Hadoop for the lone analyst, part 2: patching and releasing to yourself

We left off, in part one of this series, at the point where we had Hadoop running with the Cloudera distribution, version 0.20.1+152. That’s Apache Hadoop release 0.20.1, plus 152 patches that Cloudera’s copious experience tells them they need for work in the real world. But perhaps we’re using, say, Hadoop streaming, and we read something like this, or any one of a dozen comments on the mailing list, which tell us we might need a patch that isn’t among the 152, and we can’t wait for Cloudera to have a need for that same patch. What then? Our approach will be to apply more patches and build the rpms again, so we can continue to use the nifty scripts, and take advantage of the tested base patch set, to which we have become accustomed. Once again, we will need to know a little about a lot of things, so a detailed HOWTO, assuming relatively little expertise in any one area, is called for.

To recap what we had done, and our current base technology stack, we had this:

  • A local CentOS 5 virtual machine, with some extra Python, jdks and other libraries, as detailed in part 1.
  • An Amazon Web Services account, some Cloudera scripts and configuration files, and the ability to run the hadoop-ec2 script to launch and terminate clusters, of pretty much whatever size we want.

We are using Hadoop 0.20.x, because 0.18.x is missing some features we want, and versions 0.21 and beyond are not fully baked. Not only are they not fully baked: as of version 0.21, the core of Hadoop has been split into three projects, and there isn’t even a script (well, there’s a script in patch form!) to build them all together and run them. That’s too much adventure for a lone analyst! Version 0.20 will do just fine.

Now we’ll need a few more things, starting with an rpm/yum repository. This is pretty easy. If you have never looked under the hood of these, look in /etc/yum.repos.d, at any of the .repo files. Grab a ‘baseurl’ link and look at it in a web browser. Look at a few existing ones to get a sense for the naming conventions, which mostly have to do with chip architecture: {noarch,i386,i586,i686,x86_64}. You will need a location to run an Apache httpd server, or something like it. We’re not going to explain how to do that, because it’s too big a topic, but it’s not hard at a basic level, and you can follow these instructions to set up password protection for the root of the directory tree where you’re going to put the rebuilt rpms. Even if you were the type of person who wanted to fork Cloudera’s distribution publicly for no good reason (and we hope you’re not that type of person!), you will typically have reasons that your favorite combination of patched features should not or cannot be released to the world. For example, we want to do this compression thing that Kevin Weil and the guys at Twitter figured out, and the licensing is reciprocal, and therefore not Apache-compatible. So for that and other reasons, we’ll want to keep our little Frankenstein to ourselves. If you know what you’re doing in this area of intellectual property, you won’t need these admonitions. If you don’t, please believe me: you won’t want the public shaming you’ll get, along with probably other nasty consequences, if you start forking and publishing willy nilly.

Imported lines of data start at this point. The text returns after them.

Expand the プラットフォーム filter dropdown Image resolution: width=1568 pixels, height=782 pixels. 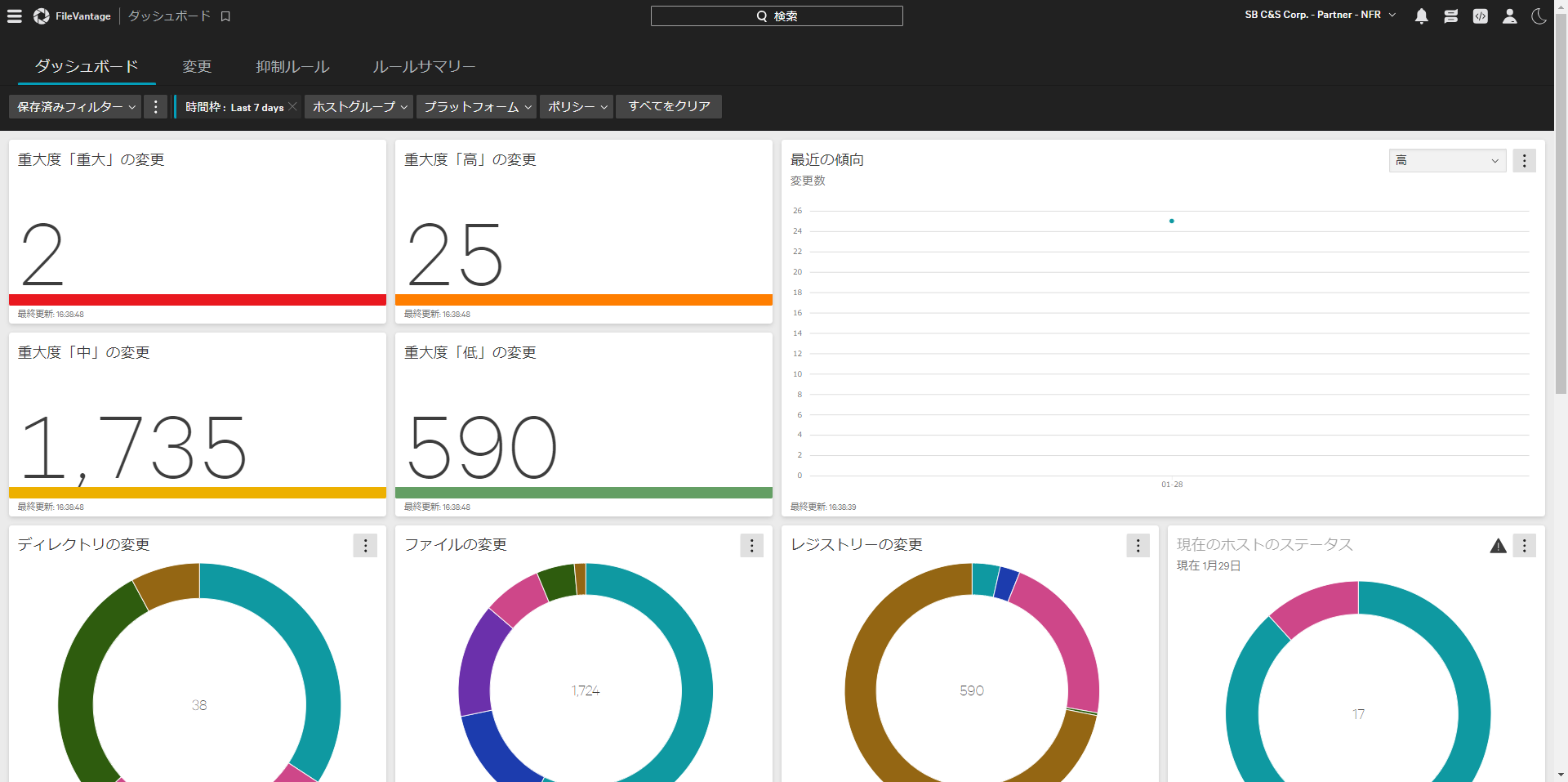point(477,107)
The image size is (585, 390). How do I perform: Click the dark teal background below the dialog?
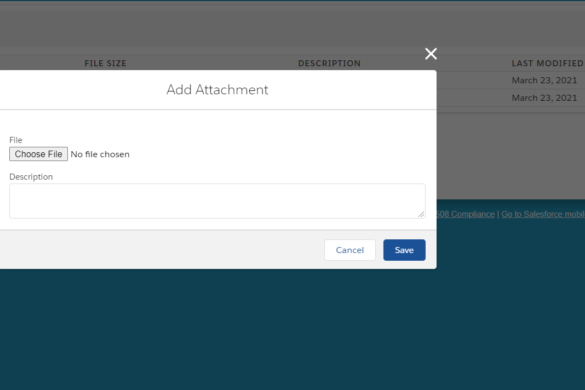pos(292,328)
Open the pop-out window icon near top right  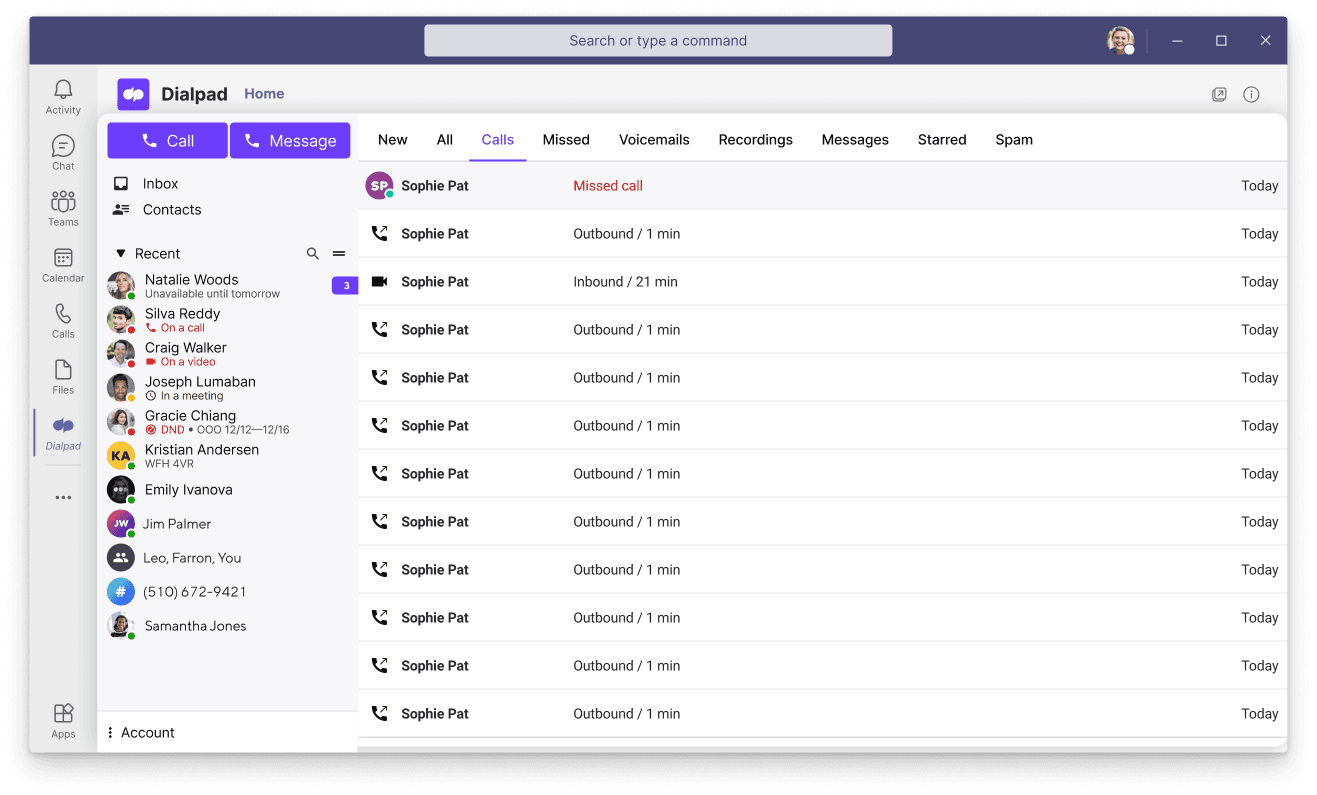[1219, 93]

Final details on the rpm repository: you can use the gpgcheck=0 (i.e. do not check) option for gpg keys for now, what with the password setup. Not a good idea long term, but for the moment we’re focusing on getting this up and running. (Proper operation of cryptographic programs is another big topic we do not want to get into.) To get a certain URI to function as an rpm repository, you need to run the ‘createrepo’ command, with the file-system directory corresponding to that URI as its only argument. This should be somewhere under the level at which you’re password-protecting everything. We have a couple different private repositories going now, one for jdks, one for patched Hadoop. The ‘createrepo’ command creates metadata files about the rpms that are in the repository. Every time you add one or more rpms, run ‘createrepo’ again, with the same argument as before. It’s not the most aptly named of commands. It should be called something like ‘create-repo-or-overwrite-repo-metadata’.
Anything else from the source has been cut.